It is clear that the proposed Model (2.1) is a marginal model while the threshold model and the GLMM model as well as the FBAT based model are mixed random effects models. It is known that a marginal model and a mixed random effects model can lead to different estimations and interpretations for the regression coefficients [2, 4]. In the proposed Model (2.1), the logit of the expectation E(I(yi = 1)) = P(yi = 1) was directly modeled with its risk factors/covariates x1, …, xp, and the covariance is directly defined through yi’s themselves. Therefore, like the example of the proposed Model (2.2) shown in “Simulation and examples”, the estimated coefficients β̂0, β̂1, …, β̂p for the risk factors/covariates from the proposed Model (2.1) can be interpreted in the same way as those estimated coefficients from a conventional logistic regression model since the coefficients from a marginal model represent population averaged results [2, 4]. While in the previous mentioned mixed random effects models, say, the GLMM model, the logit of the conditional (conditioning on the random effects U) expectation E(I(yi = 1)/U) = p(yi = 1/U) was modeled with both the fixed effects x1, …, xp and the random effect ui, and the covariance is partially defined by the random effects U. Therefore, the estimated coefficients β̃0, β̃1, …, β̃p for the fixed effects, x1, …, xp from these models are dependent on individual random effects uis and the distribution of uis by the definition of the conditional expectation and thus are individual- specific not population averaged [2, 4, 10, 17]. The Gibbs sampling method [20, 21] was usually used in fitting these mixed random effects models. Similar differences also exist between the proposed Model (2.4) and the GLMM models. Marginal models are appropriate when inferences about the population-average are the focus, which are what we focused in this paper and are usually the focus in population-based epidemiological studies; while a random effects model is most useful when the objective is to make inference about individuals rather than the population average [2, 4]. We adopted a marginal rather than random effects model approach for our covariance structure since we are interested only in assessing population-based associations of diseases with their risk factors/covariates and estimating population characteristics in epidemiological studies.
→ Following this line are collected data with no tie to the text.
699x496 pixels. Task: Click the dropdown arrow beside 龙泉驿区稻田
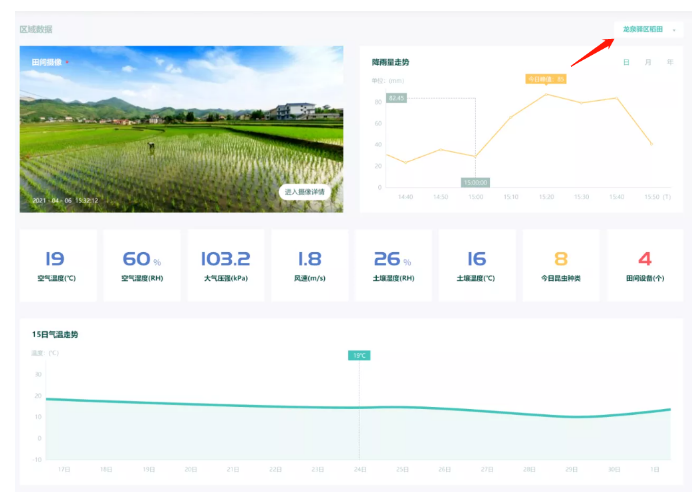[675, 30]
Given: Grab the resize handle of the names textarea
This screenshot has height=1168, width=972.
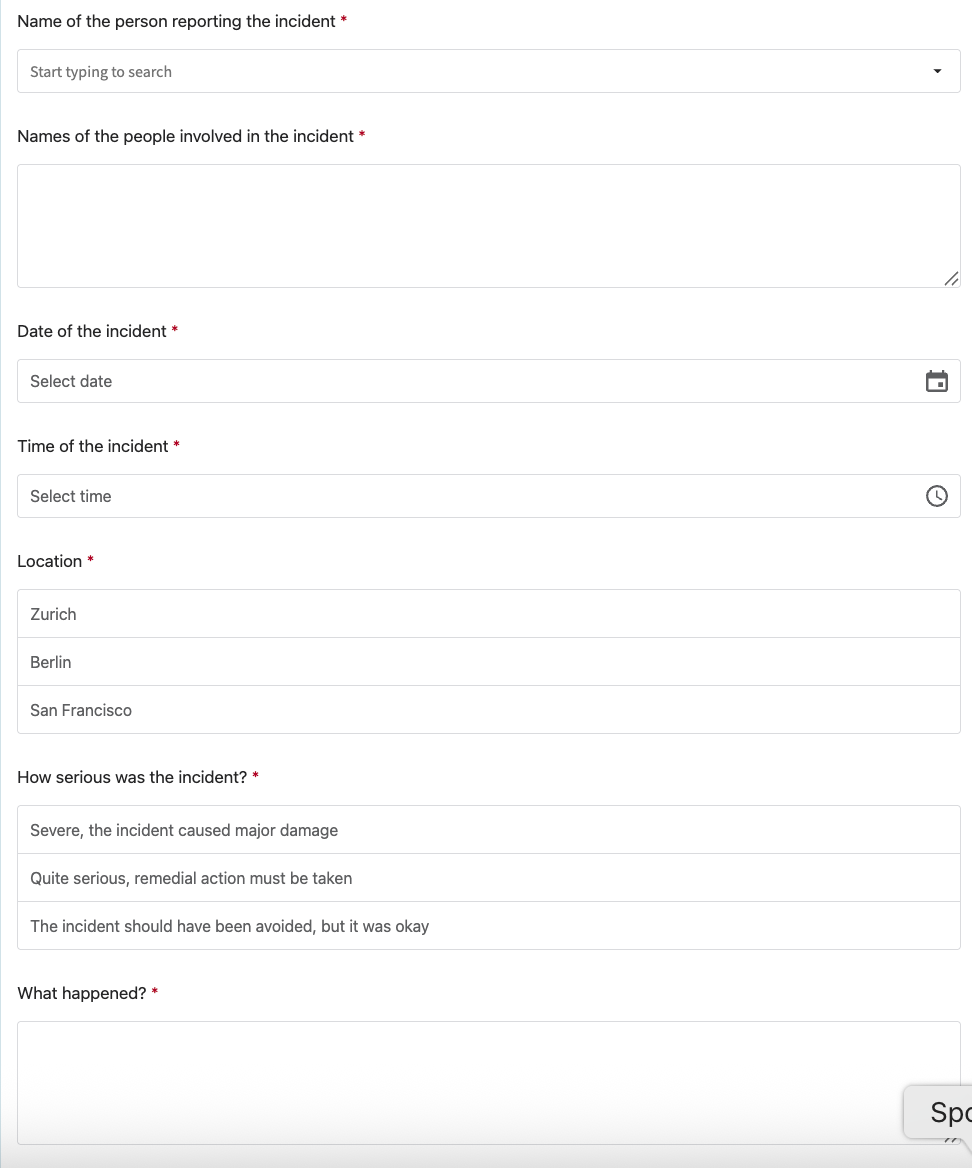Looking at the screenshot, I should click(951, 278).
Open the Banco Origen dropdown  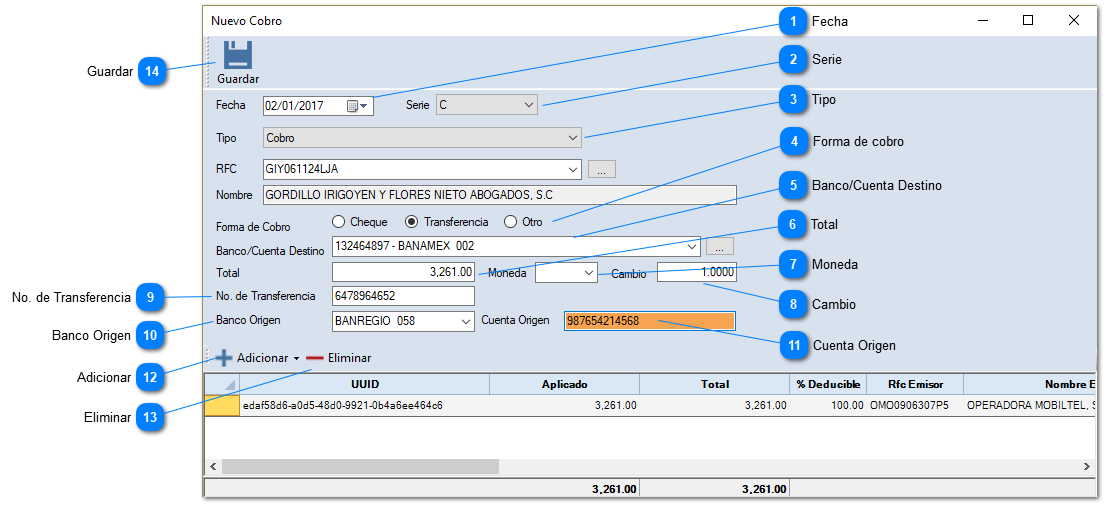pos(465,321)
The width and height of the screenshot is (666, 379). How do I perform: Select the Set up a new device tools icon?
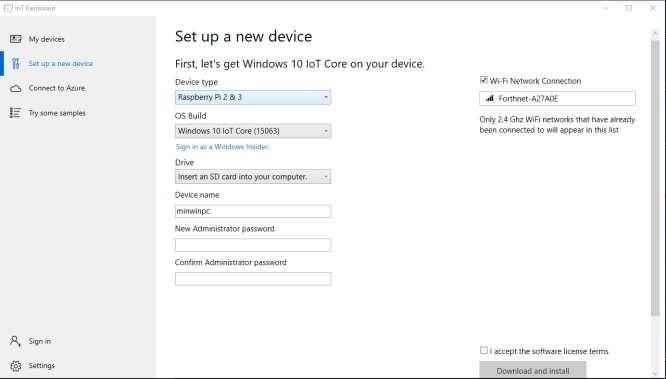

It is easy to verify that when families in a study are those unrelated pedigrees that contain only identical twins or only siblings without twins, the proposed models are equivalent to the marginal model with the exchangeable covariance structure that is often adopted in populationbased analyses [22].

Therefore, if families in a family study are unrelated and have identical structure, the covariance structure defined in the proposed models can be treated as an additional appropriate covariance structure to the existing covariance structures used in marginal models. If families in a family study are large and related, and have different sizes and structures like the extended families in the SHFS, the proposed models are most appropriate for and capable of handling this type of data for population-based analyses. The SAS macros for applying the proposed models will be available upon request.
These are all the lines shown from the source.